Strona:Karol May - Śmierć Judasza.djvu/81

Ta strona została uwierzytelniona.

— Nie pragnij tak, nie pragnij! Uwolni mnie i pomści. Wpadnie jak kula i zmiażdży wam głowy!
— Będę tej kuli oczekiwał.
— Nie śmiej się ze mnie, nie śmiej się z mej groźby, bo niechybnie się spełni! Jonatan przybędzie wraz z Mogollonami, którzy pokonają wrogów i schwytają was w niewolę. A wówczas biada wam, po trzykroć biada, biada, biada!

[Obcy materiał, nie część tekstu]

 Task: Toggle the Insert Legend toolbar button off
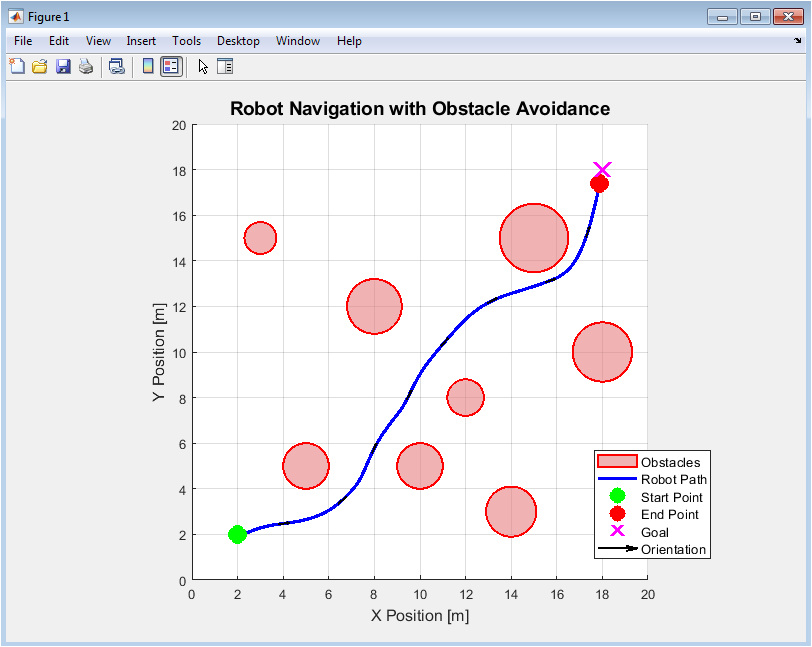pos(171,67)
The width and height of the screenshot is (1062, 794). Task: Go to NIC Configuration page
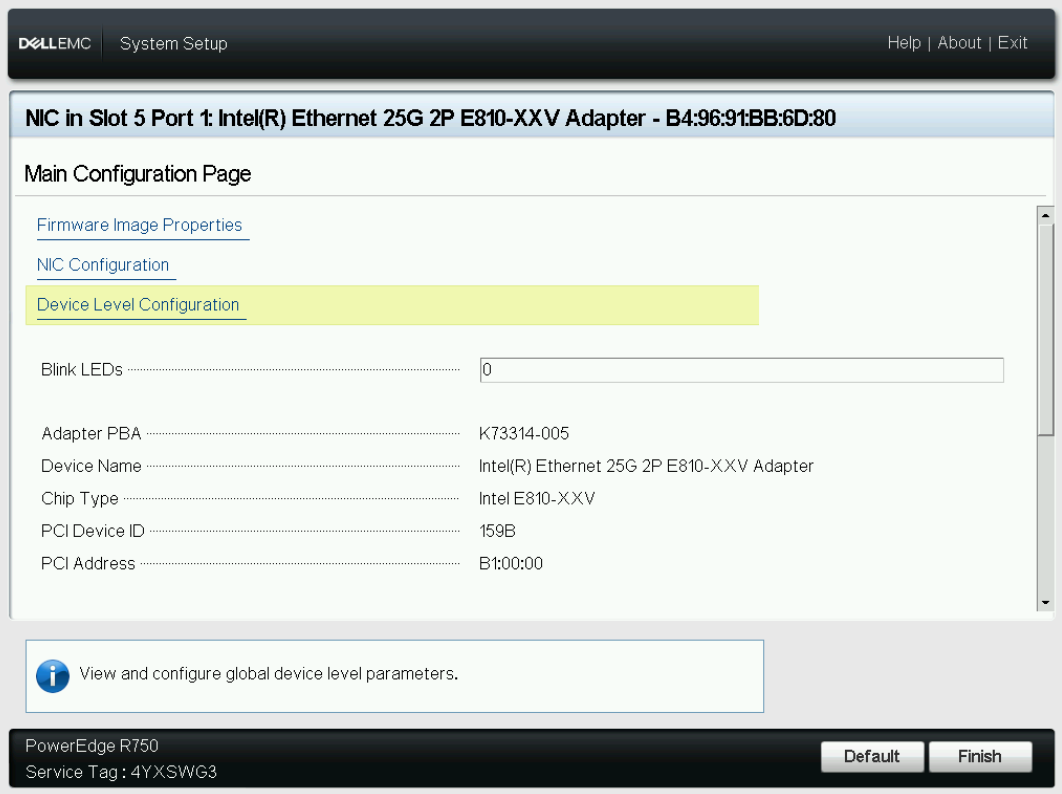click(103, 265)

— Od czasu, jakżeśmy się po raz ostatni widzieli, zyskał pan wiele dramatyczności. Niestety, naszedł mnie taki nastrój, że gotów jestem tragicznie, jak pan sobie zresztą tego życzy, przyjąć pańskie groźby. — Nie obawiamy się Mogollonów, znamy bowiem ich zamiary i poto tu jesteśmy, aby je udaremnić.

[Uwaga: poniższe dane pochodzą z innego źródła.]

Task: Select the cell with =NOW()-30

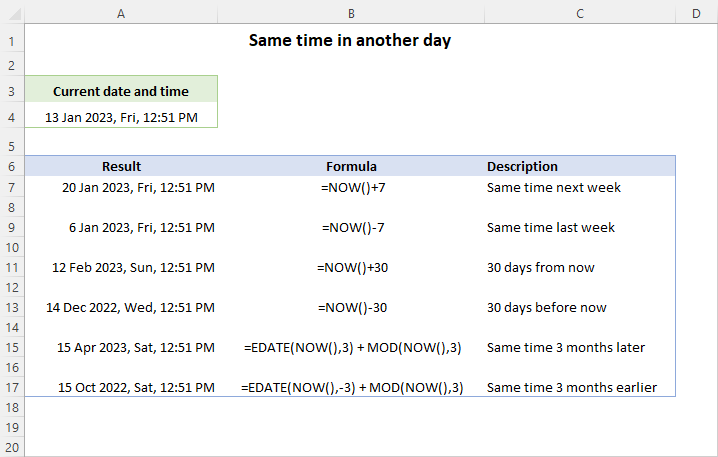Action: click(x=351, y=307)
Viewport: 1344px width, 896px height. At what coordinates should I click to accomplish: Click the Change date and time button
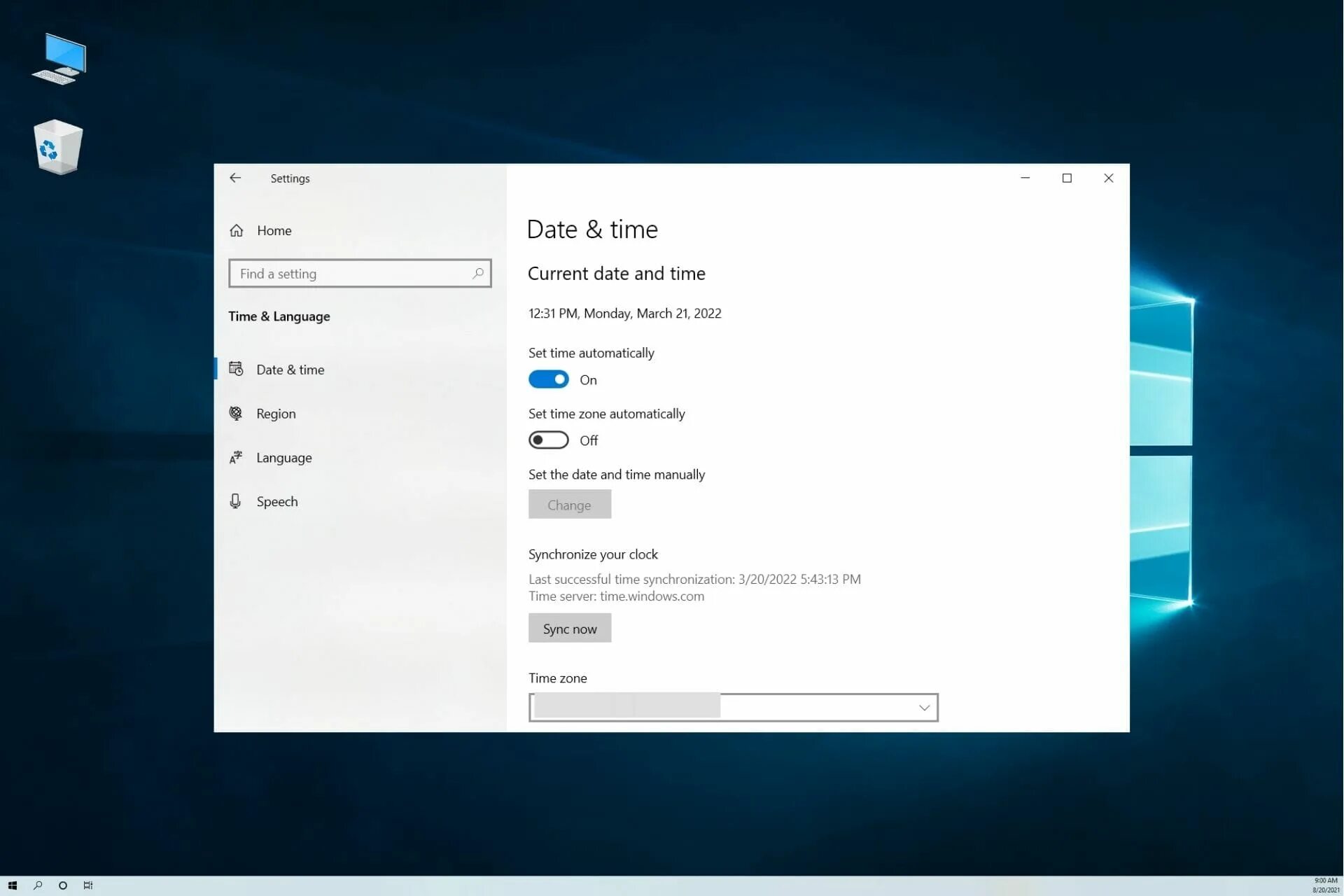(x=569, y=505)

Obejrzał mnie badawczo, zmienił wyraz twarzy i zapytał:
— Znacie ich zamiary? Ach, istotnie? Sądzicie, że zdołacie je udaremnić? Czy nie za bardzo ufacie sobie, sir?

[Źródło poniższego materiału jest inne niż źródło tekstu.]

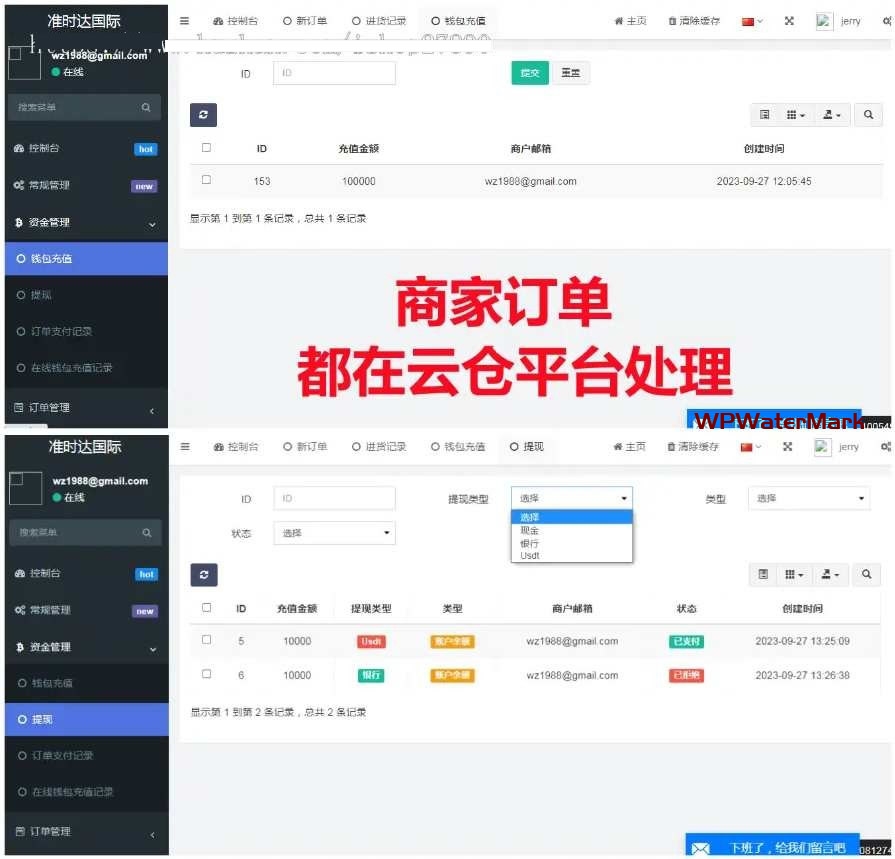Click the red Usdt tag in row 5

tap(371, 641)
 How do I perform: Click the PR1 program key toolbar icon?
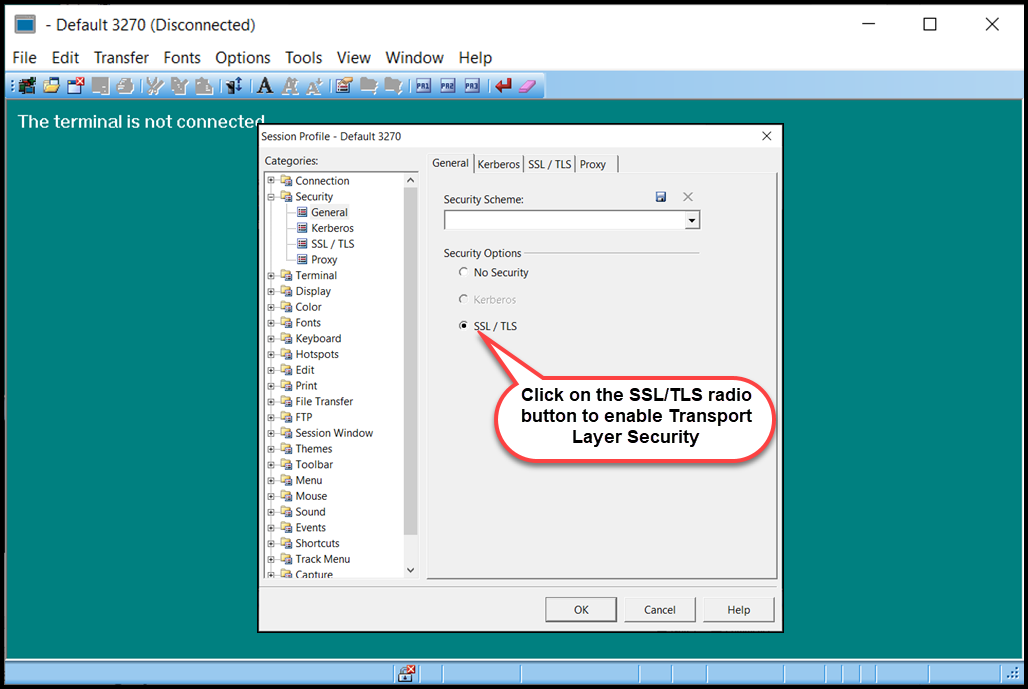click(423, 85)
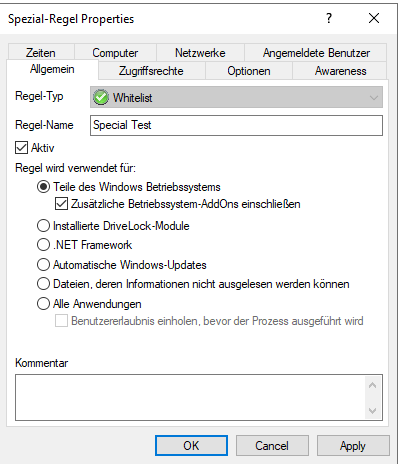Select Installierte DriveLock-Module radio option
The height and width of the screenshot is (464, 399).
click(43, 226)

— Chyba nie. Wszak zna mnie pan jako tako. Zwykłem chwytać byka za rogi, a nie za ogon. Tak samo postąpimy z Mogollonami. Wiemy o wszystkiem. Pański synalek przybędzie wraz z Mogollonami. Ale urządziliśmy piękną pułapkę, w którą tak łatwo wpadną, że wystarczy nam tylko zatrzasnąć za nimi drzwi. Wiem dokładnie, że potrafię za kilka godzin pokazać panu Mogollonów wraz z Jonatanem.